--- Reading text ---
╔══
She first ambushed me with a scrapbooking/camera supply store, where I stocked up on cheap supplies and some gifts for the girls back home. Then we drove downtown, got out of the car, and I was introduced to some of the most original boutique-style merchandise I have ever seen. I tried on dresses and shirts, bought some antique decorations for home, and I learned very quickly where Kelly had developed her shoe fetish. The owner of Good 2 Go Shoes knew her by name, and this place was AWESOME.
I bought the second two pairs, and only didn't buy the others because they weren't in my size. I haven't looked back since!
Kelly had also bought us tickets to the RCMP Musical Ride, which happened to be in town nearby. Currently serving RCMP officers don their iconic dress uniforms and put on a display that includes 36 magnificent well-trained horses, and an opening show with Glen Stewart, known in the Peace River Region as the "horse whisperer."
On my last day in town, I found myself at a farm owned by a friend of Kelly's. There were chickens and kittens and a donkey that seemed to have a thing for me, but I found myself most mesmerized by the stunning horses...
...and the adorable goats!
Later in the afternoon, we packed up Colby again (he was thrilled):
and headed out for one last photographic opportunity just on the edge of town. Can we get to the river? Let's see...
Nope! All fenced in.
But there is this field for the dog to run in!
And back the way we came, there's a spectacular look-off, dotted with warning signs about staying away from the edge of the cliff, and sad monuments to what might happen if you don't.
I fell in love with British Columbia while I was there. I've never experienced such a feeling of 'home' in a place I've never been before. It was awesome to meet my nephew and to spend time with my brother and sister-in-law for the first time in years. Fort St. John itself is a little far north for my sun-worshiping self, but this trip definitely spurred me onto the idea that I was born on the wrong side of the continent.
╚══
--- Request 1 ---
Answer these questions from the travel account:
(a) What is the name of the shoe store whose owner knew Kelly by name?
(b) How many horses are included in the RCMP Musical Ride display?
(c) What prevented the group from reaching the river?
The travel account above has no connection to the entries that follow it.

--- Data section ---
╔══
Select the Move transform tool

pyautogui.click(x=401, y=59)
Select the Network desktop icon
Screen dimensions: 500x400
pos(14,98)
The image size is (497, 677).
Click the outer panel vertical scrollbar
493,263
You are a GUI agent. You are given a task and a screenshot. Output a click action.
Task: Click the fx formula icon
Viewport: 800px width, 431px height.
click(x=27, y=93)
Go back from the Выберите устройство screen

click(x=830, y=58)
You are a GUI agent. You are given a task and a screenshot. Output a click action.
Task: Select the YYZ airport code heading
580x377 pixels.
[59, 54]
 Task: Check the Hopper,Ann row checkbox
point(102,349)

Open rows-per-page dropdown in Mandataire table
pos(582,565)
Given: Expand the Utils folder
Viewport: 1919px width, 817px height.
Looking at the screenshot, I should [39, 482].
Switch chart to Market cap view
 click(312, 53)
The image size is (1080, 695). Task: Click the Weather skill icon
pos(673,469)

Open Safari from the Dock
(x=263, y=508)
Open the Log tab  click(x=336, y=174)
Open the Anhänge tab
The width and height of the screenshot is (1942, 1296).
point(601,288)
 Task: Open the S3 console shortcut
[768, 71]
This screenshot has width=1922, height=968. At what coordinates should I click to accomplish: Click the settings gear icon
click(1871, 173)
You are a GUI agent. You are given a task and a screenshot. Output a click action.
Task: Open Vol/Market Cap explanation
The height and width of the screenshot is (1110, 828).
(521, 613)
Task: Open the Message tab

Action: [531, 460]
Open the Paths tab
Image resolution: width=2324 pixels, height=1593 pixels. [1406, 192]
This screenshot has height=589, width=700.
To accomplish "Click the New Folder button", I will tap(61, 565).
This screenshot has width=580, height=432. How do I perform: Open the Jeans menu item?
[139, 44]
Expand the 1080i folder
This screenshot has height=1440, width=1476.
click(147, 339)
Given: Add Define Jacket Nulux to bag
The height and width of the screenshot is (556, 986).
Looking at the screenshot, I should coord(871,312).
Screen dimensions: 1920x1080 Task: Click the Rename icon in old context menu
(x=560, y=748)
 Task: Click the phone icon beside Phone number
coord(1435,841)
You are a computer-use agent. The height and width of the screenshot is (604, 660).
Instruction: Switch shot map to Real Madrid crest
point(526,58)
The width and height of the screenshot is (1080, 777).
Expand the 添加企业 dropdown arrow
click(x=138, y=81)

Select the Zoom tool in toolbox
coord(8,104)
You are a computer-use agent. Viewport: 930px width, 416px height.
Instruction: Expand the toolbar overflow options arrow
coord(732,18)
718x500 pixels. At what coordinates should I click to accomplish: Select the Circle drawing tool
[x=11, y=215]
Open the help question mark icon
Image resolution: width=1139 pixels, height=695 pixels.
╚══
--- Request 2 ---
Filter the entries above, keeping every line that contains the string "dropdown".

--- Result 1 ---
(a) Good 2 Go Shoes.
(b) 36.
(c) It was all fenced in.

--- Result 2 ---
Open rows-per-page dropdown in Mandataire table
Expand the 添加企业 dropdown arrow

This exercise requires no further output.